» Record set
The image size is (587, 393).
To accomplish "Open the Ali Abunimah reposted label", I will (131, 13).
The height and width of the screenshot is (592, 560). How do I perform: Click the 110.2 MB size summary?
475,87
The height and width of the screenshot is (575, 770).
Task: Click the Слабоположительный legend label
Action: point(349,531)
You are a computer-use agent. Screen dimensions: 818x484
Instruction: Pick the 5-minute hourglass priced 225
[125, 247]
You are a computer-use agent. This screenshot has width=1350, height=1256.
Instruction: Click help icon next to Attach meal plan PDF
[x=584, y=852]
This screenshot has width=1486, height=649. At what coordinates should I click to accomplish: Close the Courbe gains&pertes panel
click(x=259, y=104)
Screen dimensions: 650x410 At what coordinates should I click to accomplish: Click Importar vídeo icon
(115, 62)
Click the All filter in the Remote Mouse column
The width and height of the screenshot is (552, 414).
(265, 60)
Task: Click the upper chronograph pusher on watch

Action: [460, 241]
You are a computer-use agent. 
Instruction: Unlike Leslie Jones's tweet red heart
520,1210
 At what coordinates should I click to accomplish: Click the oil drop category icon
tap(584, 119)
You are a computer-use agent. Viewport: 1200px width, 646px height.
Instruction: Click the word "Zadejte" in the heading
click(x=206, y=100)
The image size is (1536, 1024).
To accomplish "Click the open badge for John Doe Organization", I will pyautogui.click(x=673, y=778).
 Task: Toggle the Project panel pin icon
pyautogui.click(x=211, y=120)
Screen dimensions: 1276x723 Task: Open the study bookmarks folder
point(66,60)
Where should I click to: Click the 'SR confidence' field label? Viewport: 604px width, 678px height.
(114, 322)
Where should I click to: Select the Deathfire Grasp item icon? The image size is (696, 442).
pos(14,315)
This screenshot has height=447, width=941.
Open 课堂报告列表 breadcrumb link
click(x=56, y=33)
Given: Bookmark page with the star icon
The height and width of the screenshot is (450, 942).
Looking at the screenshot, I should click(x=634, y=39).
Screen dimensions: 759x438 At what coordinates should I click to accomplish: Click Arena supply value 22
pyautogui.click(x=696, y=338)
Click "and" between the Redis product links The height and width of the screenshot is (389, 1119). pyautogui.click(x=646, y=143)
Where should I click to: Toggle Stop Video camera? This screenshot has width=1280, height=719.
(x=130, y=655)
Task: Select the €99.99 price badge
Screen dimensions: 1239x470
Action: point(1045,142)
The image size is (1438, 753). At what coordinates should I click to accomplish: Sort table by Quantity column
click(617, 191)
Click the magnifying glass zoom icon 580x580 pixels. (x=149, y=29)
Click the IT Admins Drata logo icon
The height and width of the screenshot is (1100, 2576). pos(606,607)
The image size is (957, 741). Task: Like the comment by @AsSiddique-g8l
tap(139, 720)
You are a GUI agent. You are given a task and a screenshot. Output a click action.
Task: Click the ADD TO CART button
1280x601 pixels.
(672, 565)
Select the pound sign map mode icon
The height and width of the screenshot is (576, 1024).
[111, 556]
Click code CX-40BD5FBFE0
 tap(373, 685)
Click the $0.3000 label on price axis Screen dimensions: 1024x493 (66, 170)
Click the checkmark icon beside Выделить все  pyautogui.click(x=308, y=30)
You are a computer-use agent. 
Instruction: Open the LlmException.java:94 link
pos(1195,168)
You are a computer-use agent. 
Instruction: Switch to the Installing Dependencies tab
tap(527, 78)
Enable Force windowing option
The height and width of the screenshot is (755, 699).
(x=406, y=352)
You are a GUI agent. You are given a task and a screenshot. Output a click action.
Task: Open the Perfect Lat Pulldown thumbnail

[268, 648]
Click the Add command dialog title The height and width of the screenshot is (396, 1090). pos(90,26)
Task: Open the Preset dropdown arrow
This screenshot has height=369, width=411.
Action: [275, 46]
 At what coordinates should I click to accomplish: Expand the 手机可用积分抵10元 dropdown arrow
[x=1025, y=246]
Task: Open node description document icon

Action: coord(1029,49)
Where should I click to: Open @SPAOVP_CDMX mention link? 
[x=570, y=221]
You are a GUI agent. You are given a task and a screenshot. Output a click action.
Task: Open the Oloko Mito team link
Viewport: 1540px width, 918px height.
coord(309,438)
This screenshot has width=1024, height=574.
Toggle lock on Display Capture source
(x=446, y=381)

» What you need to do
Once you find the line with "Task: Select the €99.99 price badge" above, print it and every line after it up to and including the line with "Task: Click the ADD TO CART button", exactly as written and nothing else.

» Output
Task: Select the €99.99 price badge
Screen dimensions: 1239x470
Action: point(1045,142)
The image size is (1438, 753). At what coordinates should I click to accomplish: Sort table by Quantity column
click(617, 191)
Click the magnifying glass zoom icon 580x580 pixels. (x=149, y=29)
Click the IT Admins Drata logo icon
The height and width of the screenshot is (1100, 2576). pos(606,607)
The image size is (957, 741). Task: Like the comment by @AsSiddique-g8l
tap(139, 720)
You are a GUI agent. You are given a task and a screenshot. Output a click action.
Task: Click the ADD TO CART button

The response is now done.